◆ **Task objective**: Look through the material and copy each line holding "Given".

◆ **Recorded information**:
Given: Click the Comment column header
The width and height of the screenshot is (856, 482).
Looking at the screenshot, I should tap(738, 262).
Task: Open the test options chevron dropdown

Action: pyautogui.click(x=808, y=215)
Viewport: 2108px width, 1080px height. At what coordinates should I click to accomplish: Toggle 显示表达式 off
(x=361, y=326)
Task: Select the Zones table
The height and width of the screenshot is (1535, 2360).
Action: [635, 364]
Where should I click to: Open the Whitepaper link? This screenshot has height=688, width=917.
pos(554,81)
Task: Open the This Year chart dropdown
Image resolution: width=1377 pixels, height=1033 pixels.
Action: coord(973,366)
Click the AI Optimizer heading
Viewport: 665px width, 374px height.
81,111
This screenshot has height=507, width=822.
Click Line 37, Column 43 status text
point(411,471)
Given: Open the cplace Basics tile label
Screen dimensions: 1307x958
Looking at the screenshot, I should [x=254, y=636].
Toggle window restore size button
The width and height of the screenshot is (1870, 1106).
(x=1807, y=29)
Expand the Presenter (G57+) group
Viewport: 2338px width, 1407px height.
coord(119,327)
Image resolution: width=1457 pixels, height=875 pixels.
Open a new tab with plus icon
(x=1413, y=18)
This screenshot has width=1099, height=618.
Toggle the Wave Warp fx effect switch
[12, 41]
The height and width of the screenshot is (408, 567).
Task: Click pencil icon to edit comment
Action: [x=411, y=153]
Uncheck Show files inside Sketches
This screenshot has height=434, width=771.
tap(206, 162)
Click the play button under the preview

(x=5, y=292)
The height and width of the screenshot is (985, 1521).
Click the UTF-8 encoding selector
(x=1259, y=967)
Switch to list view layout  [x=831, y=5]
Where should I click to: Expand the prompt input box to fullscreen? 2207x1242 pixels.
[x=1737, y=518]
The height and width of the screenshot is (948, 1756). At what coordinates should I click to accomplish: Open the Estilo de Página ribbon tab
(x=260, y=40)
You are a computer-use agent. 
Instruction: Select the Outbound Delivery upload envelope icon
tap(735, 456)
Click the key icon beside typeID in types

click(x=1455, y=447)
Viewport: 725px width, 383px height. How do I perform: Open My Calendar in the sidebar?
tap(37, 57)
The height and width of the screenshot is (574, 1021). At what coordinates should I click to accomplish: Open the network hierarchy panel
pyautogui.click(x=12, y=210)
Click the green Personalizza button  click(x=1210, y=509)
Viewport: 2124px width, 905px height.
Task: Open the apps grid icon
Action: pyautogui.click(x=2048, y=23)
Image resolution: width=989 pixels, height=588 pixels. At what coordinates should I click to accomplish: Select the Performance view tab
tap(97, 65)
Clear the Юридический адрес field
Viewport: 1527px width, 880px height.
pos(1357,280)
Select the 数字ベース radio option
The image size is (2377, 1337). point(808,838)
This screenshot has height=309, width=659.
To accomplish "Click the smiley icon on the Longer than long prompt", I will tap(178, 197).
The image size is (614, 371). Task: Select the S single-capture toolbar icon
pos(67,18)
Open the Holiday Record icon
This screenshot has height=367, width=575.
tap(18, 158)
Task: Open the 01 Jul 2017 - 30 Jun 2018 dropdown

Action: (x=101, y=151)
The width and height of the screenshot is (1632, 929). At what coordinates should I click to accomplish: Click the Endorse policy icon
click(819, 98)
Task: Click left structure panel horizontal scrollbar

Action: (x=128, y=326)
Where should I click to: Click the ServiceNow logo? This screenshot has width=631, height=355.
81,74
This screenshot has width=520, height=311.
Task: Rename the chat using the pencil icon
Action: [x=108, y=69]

◆ **Solution for this problem**:
Given: Click the Comment column header
Given: Open the cplace Basics tile label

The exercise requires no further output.